** Begin **
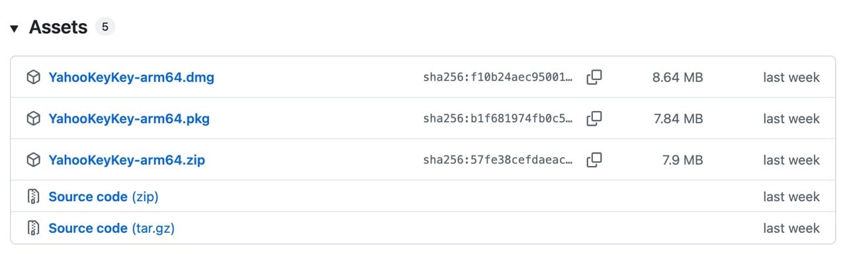Click the assets count badge showing 5

105,27
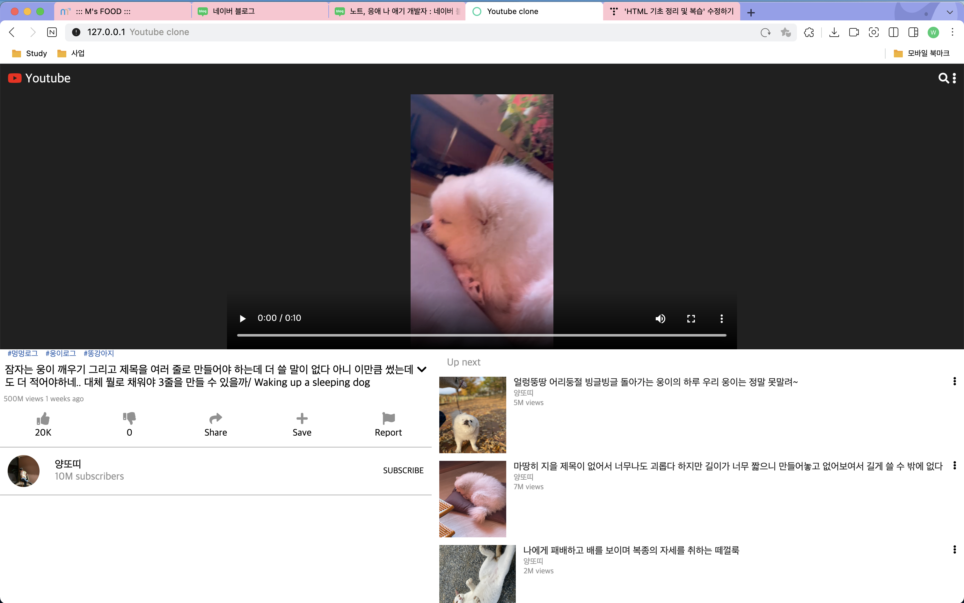The image size is (964, 603).
Task: Expand the video title chevron
Action: click(422, 369)
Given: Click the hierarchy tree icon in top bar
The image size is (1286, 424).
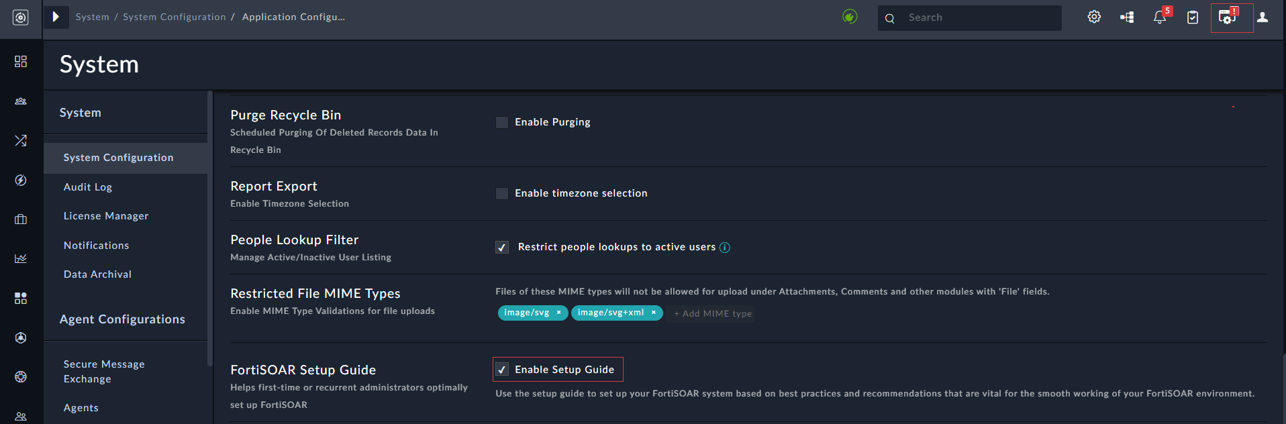Looking at the screenshot, I should pos(1127,17).
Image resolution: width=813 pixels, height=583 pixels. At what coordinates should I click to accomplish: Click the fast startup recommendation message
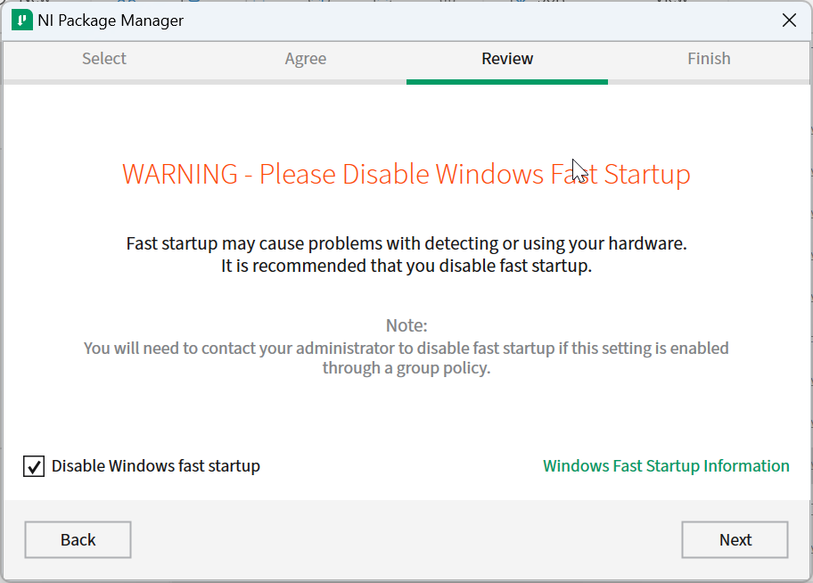pyautogui.click(x=406, y=252)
** End **
Task prompt = Reproduce the whole listing above with "hierarchy tree" swapped for "folder tree" and nothing else changed. Omit the pictures.

Task output =
Click the assets count badge showing 5

105,27
The image size is (964, 603).
Task: Expand the video title chevron
Action: click(422, 369)
Given: Click the folder tree icon in top bar
The image size is (1286, 424).
Looking at the screenshot, I should pos(1127,17).
Image resolution: width=813 pixels, height=583 pixels. At what coordinates should I click to accomplish: Click the fast startup recommendation message
pyautogui.click(x=406, y=252)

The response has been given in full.